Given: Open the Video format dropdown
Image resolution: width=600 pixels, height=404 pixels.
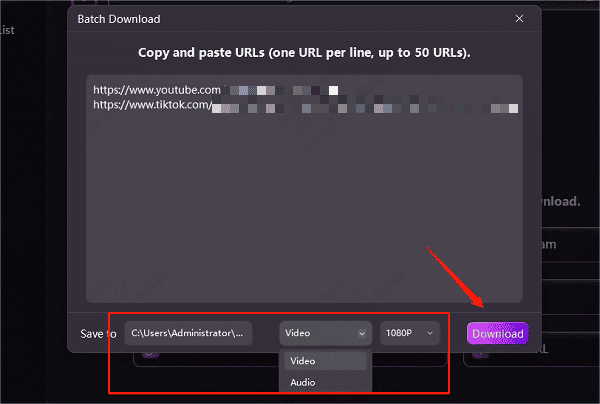Looking at the screenshot, I should (324, 333).
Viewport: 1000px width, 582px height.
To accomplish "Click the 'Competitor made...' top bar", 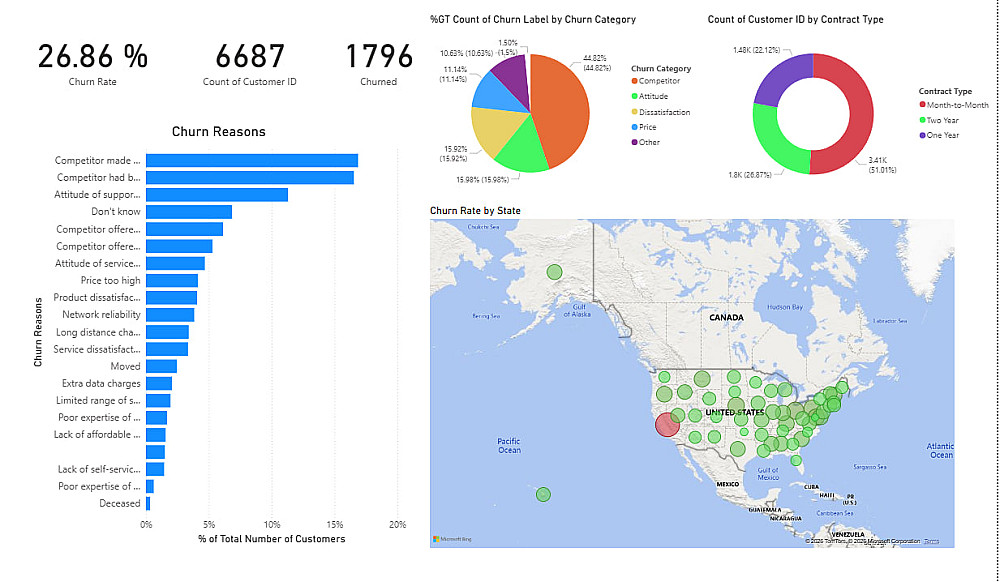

************

> [Work task]: Print the material above word for word, and keep the pictures out of it.

> [Result of this exercise]:
Given: Open the Video format dropdown
Image resolution: width=600 pixels, height=404 pixels.
Looking at the screenshot, I should (324, 333).
Viewport: 1000px width, 582px height.
To accomplish "Click the 'Competitor made...' top bar", 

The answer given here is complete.